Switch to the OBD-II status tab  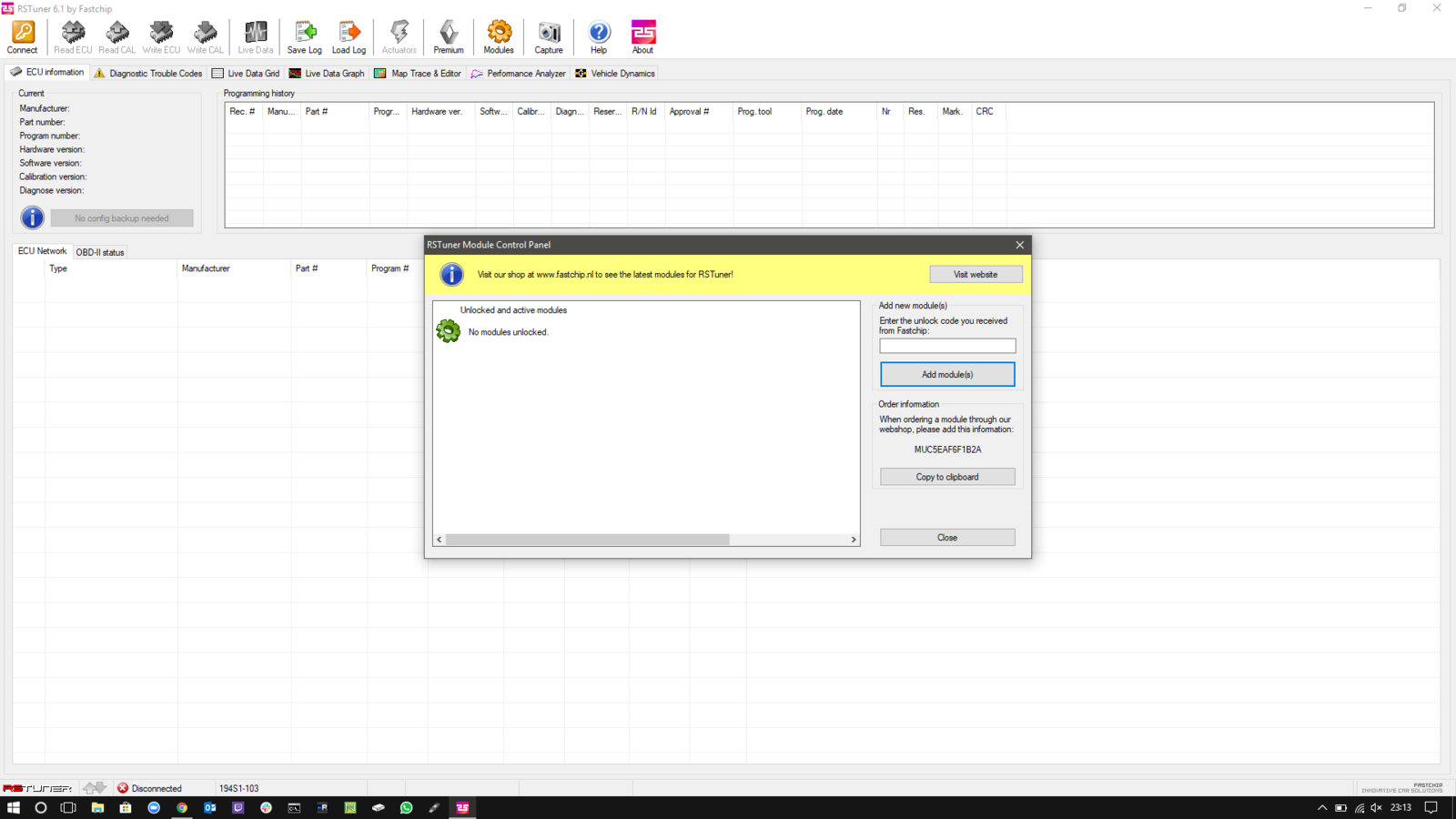100,252
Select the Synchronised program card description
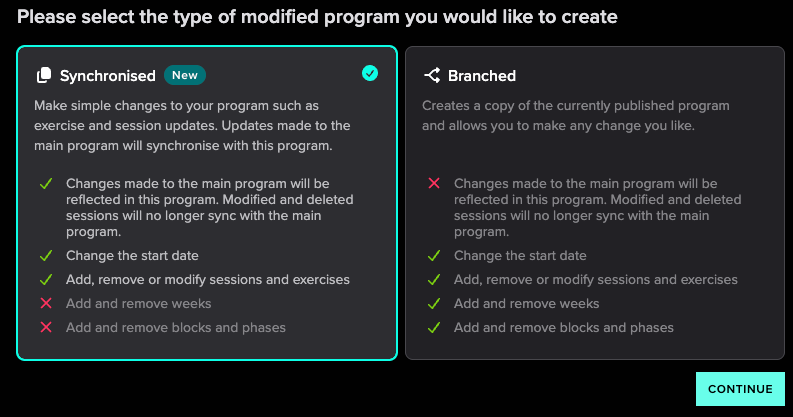The image size is (793, 417). coord(192,125)

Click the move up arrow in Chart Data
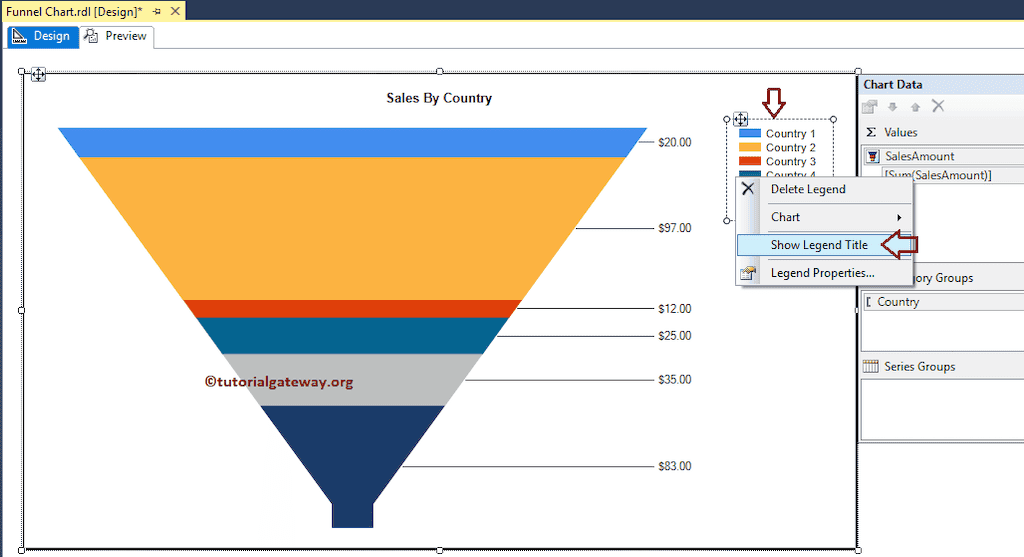[915, 107]
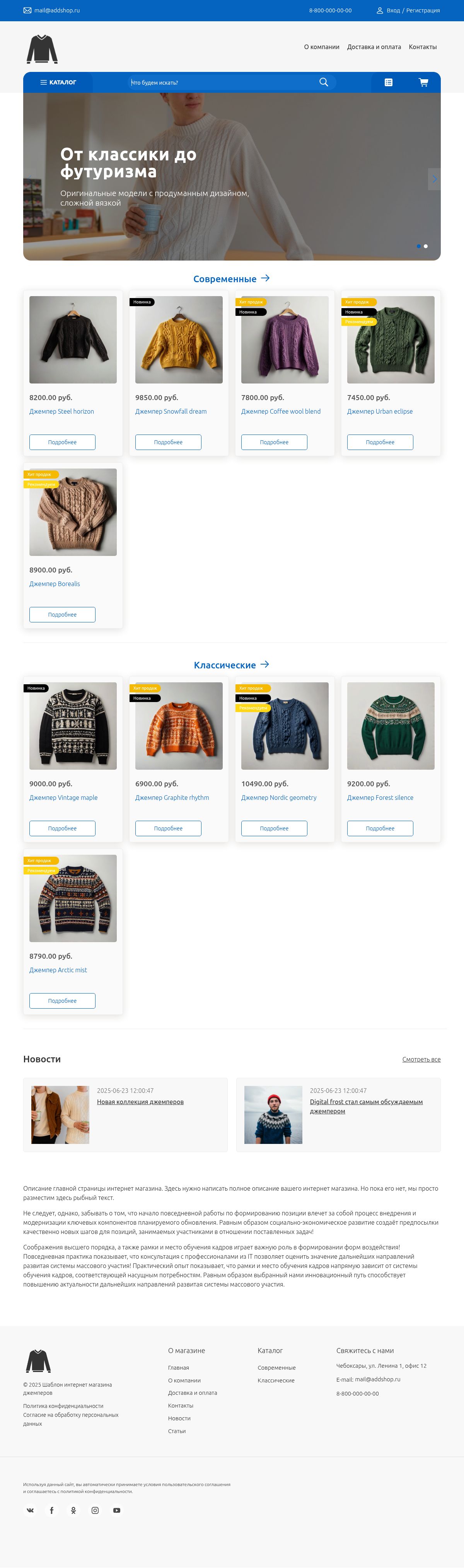Expand the Классические section via its arrow heading
Image resolution: width=464 pixels, height=1568 pixels.
coord(231,665)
============================================================
Exercise details | Rewrite everything from the line containing "Select the Synchronised" down through the end of the records, changing "Chart Data" to "Chart Values" and leaving all else as it stands. Omit the pictures from your output.

Written answer |
Select the Synchronised program card description
The image size is (793, 417). coord(192,125)

Click the move up arrow in Chart Values
[915, 107]
Expand the Классические section via its arrow heading
Image resolution: width=464 pixels, height=1568 pixels.
coord(231,665)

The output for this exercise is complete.